After you call the SDK, the detection results are not synchronized to the Security Center console. You can view the results only in the returned results of the SDK call. You can view the remaining quota on SDK for malicious file detection in the Security Center console. The SDK for Malicious File Detection page displays detection statistics. For example, the Total Files parameter on the At-risk File Overview tab specifies the total number of scanned files.

struct DetectResult {
    std::string md5; // The MD5 hash value of the sample.
    long time = 0; // The time that is required to process this request. Unit: milliseconds.

    ERR_CODE error_code;    // The error code.
    std::string error_string;     // The extended error message.

    enum RESULT {
        RES_WHITE = 0,       // The number of secure files.
        RES_BLACK = 1,       // The number of suspicious files.
        RES_PENDING = 3           // The number of files that are being detected.
     };
    RESULT result;          // The detection result.

    int score;                // The detection score. Valid values: 0 to 100.
    std::string virus_type;    // The virus type. Examples: WebShell, MalScript, and Hacktool.
    std::string ext_info;    // The extended information. The value of this parameter is a JSON string.

    struct CompressFileDetectResultInfo {
        std::string path; // The path to the package.
        RESULT result; // The detection result.
        int score; // The detection score. Valid values: 0 to 100.
        std::string virus_type;    // The virus type. Examples: WebShell, MalScript, and Hacktool.
        std::string ext_info;    // The extended information. The value of this parameter is a JSON string.
	};
    std::list<struct CompressFileDetectResultInfo> compresslist = null; // If the files that you detect are a package and the decompress parameter is set to true, the value of this parameter is the detection result of the files in the package.
    
};

The following error codes may be returned.

enum ERR_CODE {
    ERR_INIT = -100,            	// Initialization or re-initialization is required.
    ERR_FILE_NOT_FOUND = -99,  		// The file is not found.
    ERR_DETECT_QUEUE_FULL = -98, 	// The detection queue is full.
    ERR_CALL_API = -97, 			// An error occurred while the API is called.
    ERR_TIMEOUT = -96, 				// The operation timed out.
    ERR_UPLOAD = -95, 				// The file failed to be uploaded. You can reinitiate the detection and try again.
    ERR_ABORT = -94, 				// The program exits, and the sample is not detected.
    ERR_TIMEOUT_QUEUE = -93, 		// The queue timed out. You initiated detections too frequently, or the timeout period that you set is too short.
	ERR_MD5 = -92, 					// The MD5 hash value is invalid.
	ERR_URL = -91, 					// The URL format is invalid.
    
    ERR_SUCC = 0              		// The operation is successful.
};

A higher detection score indicates a higher risk level. The following table describes the mapping between detection scores and risk levels.

Score range

Risk level

0~60

Secure

61~70

At-risk

71~80

Suspicious

81~100

Malicious

Perform detection on buckets in the Security Center console

  1. Log on to the Security Center console. In the top navigation bar, select China as the region of the asset that you want to manage.
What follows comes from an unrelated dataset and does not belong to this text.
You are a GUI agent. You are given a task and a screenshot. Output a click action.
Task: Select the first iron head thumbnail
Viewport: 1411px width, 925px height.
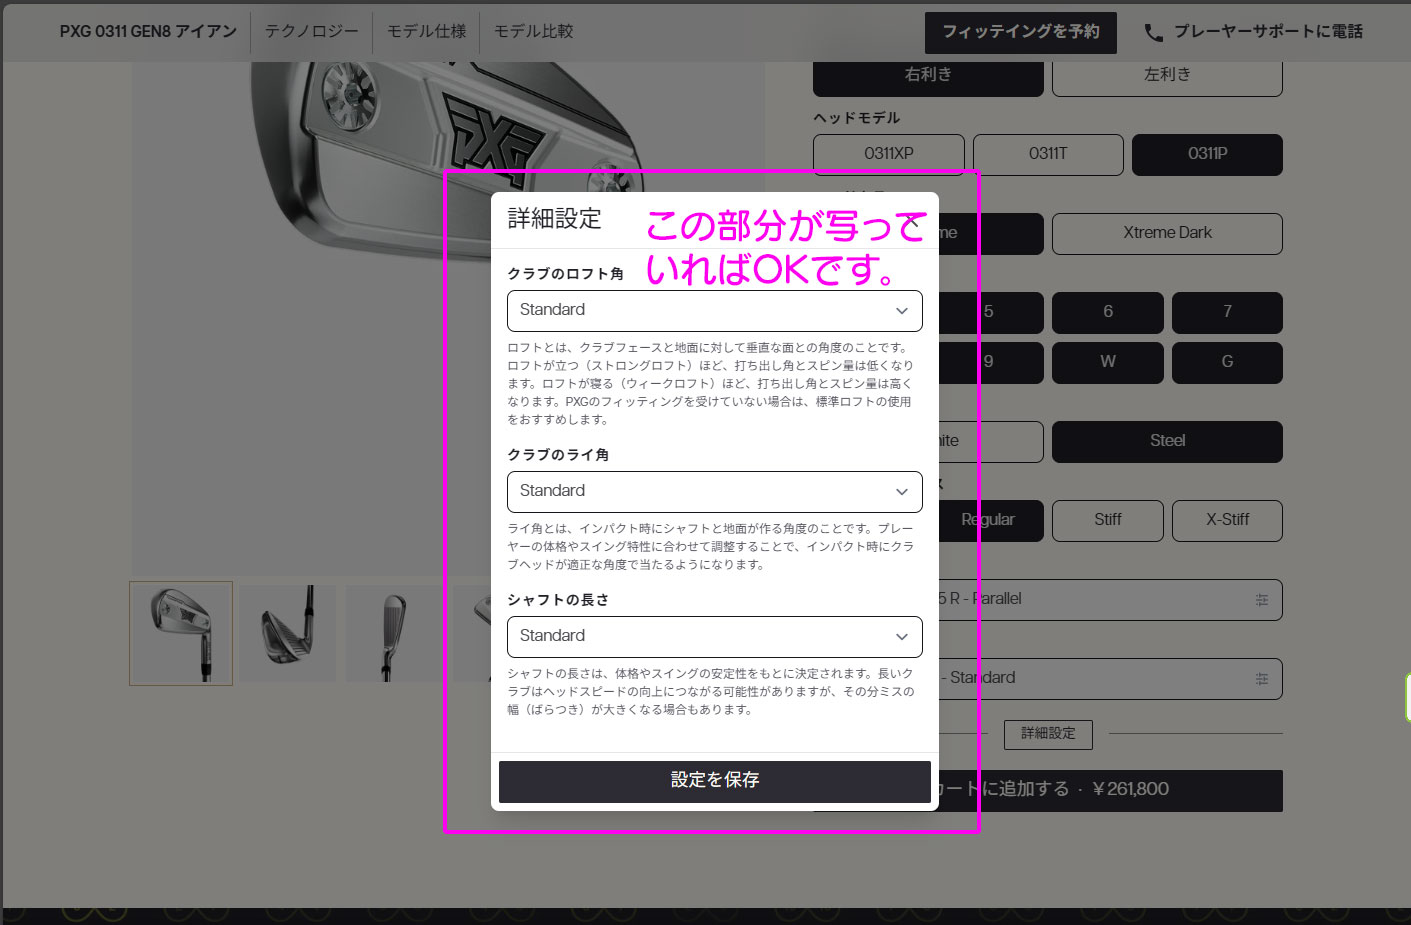[181, 633]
  2. In the left-side navigation pane, choose Risk Governance > SDK for Malicious File Detection.

  3. Click the OSS File Check tab, select a detection method, and then start detection.

    If your bucket is not displayed in the list on the OSS File Check tab, you can click Synchronize Buckets to obtain the latest list of buckets.

    Detection method

    Description

    Procedure

    Manual full detection

    Check all objects in one or more buckets.
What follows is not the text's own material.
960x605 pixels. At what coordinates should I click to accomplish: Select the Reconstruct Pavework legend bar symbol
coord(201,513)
    1. On the OSS File Check tab, find a bucket and click Check in the Actions column, or select multiple buckets and click Batch Check.

    2. In the Check dialog box, configure the parameters, including File Check Type, Scope, and Scan Path. The following list describes the parameters:

      • Decompression Level: If a compressed package type is specified for the File Check Type parameter, you must configure the Decompression Level parameter, which supports Level 1 to Leval 5 and Do Not Decomporess. If you set this parameter to a value other than Do Not Decompress, you must configure the Extraction Limit parameter, which specifies the number of files that can be extracted from a package. The maximum value is 1000.

      • File Decryption Type: The default value is Do Not Decrypt. If you want to check objects that are encrypted by using SSE-KMS or SSE-OSS, you must specify a decryption method. The value OSS specifies the decryption method for OSS objects that are encrypted by using SSE-OSS. The value KMS specifies the decryption method for OSS objects that are encrypted by using SSE-KMS.

      • Scope: This parameter is optional. You can specify a point in time. The system checks objects that are updated later than the specified point in time.

      • Scan Path: You can select Match by Prefix or Configure for Entire Bucket. The value Match by Prefix indicates that the system checks only objects that are named with the specified prefix. The value Configure for Entire Bucket indicates that the system checks all objects in the bucket.

    3. Click OK.

    Manual incremental detection

    Check only newly added objects in a bucket that has been checked.

    1. On the OSS File Check tab, find the required bucket and click Incremental Check in the Actions column.

    2. In the Incremental Check dialog box, configure the parameters, including File Check Type, File Decryption Type, Scope, and Scan Path. If a compressed package type is specified for the File Check Type parameter, you must also configure the Decompression Level parameter. Valid values of the Scan Path parameter are Match by Prefix and Configure for Entire Bucket.

    3. Click OK.

    Auto detection

    Enable periodic automatic detection for specified buckets based on configured scan policies. Take note of the following items before you configure a scan policy:

    • A bucket can be specified only in one policy.

    • This method is enabled only for newly added objects in OSS. A file is not repeatedly detected.

    1. On the OSS File Check tab, click Policy Configuration below Policy Management.

    2. In the Policy Management panel, click Create Policy.

      If an existing policy meets your business requirements, you can click Edit in the Actions column of the policy. In the Edit Policy panel, select the bucket for which you want to enable automatic detection and click OK.

    3. In the Create Policy panel, configure the parameters, including Policy Name, Policy Status, Scan Path, Scope, Detection Cycle, File Check Time, File Check Type, Decompression Level, File Decryption Type, and Effective Bucket. If a compressed package type is specified for the File Check Type parameter, you must also configure the Decompression Level parameter. Valid values of the Scan Path parameter are Match by Prefix and Configure for Entire Bucket. By default, the switch for the Policy Status parameter is turned on.

    4. Click OK.

Optional: Configure a DingTalk chatbot

You can configure a DingTalk chatbot to receive notifications of alerts triggered by malicious files that are detected by Security Center in the specified DingTalk group in real time. For more information, see Configure notification settings on the DingTalk Chatbot tab.

image

View and export detection results

At-risk File Overview

On the At-risk File Overview tab:

  • View statistics information of risk files

    image

    • Risk levels (High-risk, Medium-risk, Low-risk) are indicated by different colors: High-risk (red), Medium-risk (orange), Low-risk (gray).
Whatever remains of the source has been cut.